EXTRAIT SOURCE.
Enfin, vaincu, brisé physiquement et intellectuellement, César cède : César, ou plutôt cet on ne sait quoi, d’aspect encore élégant et puissant, qui, à vingt-sept ans, n’est plus que le fantôme de César. Aut Cæsar, aut nihil… Incipit esse nihil. Voici qu’il commence à n’être rien. Ainsi s’en va, à la dérive, le cadavre du Prince. « Qu’il s’en aille où Dieu voudra ; le plus tôt sera le mieux ! » Il s’en va à Naples, auprès de Gonzalve de Cordoue, qui lui a donné sa parole. Quelle dérision ! César Borgia de France, duc de Valentinois, croyant qu’une parole humaine a une valeur, et que ce que la sienne n’a pas valu, celle d’un autre le vaudra ! Par un juste retour des choses, — laudabilis perfidia ! s’écriera encore, un siècle après, le président de Thou, — le Grand Capitaine s’assure de sa personne et l’envoie prisonnier en Espagne, à la mota de Medina. Il s’en échappe pour aller, dans un fossé de Viana, mourir, soldat sans nom, d’une mort sans gloire. « Mort, à la vérité, qui semble trop honorable et trop heureuse pour une personne qui méritait une fin plus désastreuse ! » dira quand même son historien Tommaso Tommasi ; et si ce n’est pas sa seule épitaphe, — les poètes lui en ont consacré beaucoup, — c’est la moins dure.

La faute du Valentinois, énorme au jugement de Machiavel, fut d’avoir cru que le pape Jules II oublierait les injures du cardinal de La Rovere.

DONNÉES SOURCES.
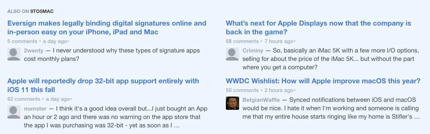Click nomster's gray avatar icon
This screenshot has width=430, height=134.
pyautogui.click(x=14, y=112)
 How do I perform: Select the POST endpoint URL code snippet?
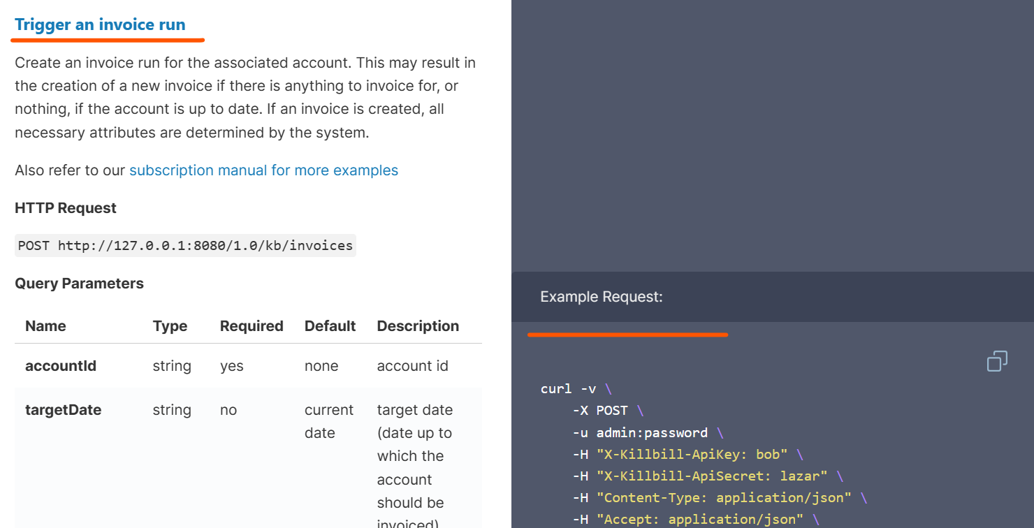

CONSIGNE. D'après le passage sur César Borgia, où le Grand Capitaine l'envoie-t-il comme prisonnier ?

RÉPONSE COMPLÈTE. En Espagne, à la mota de Medina.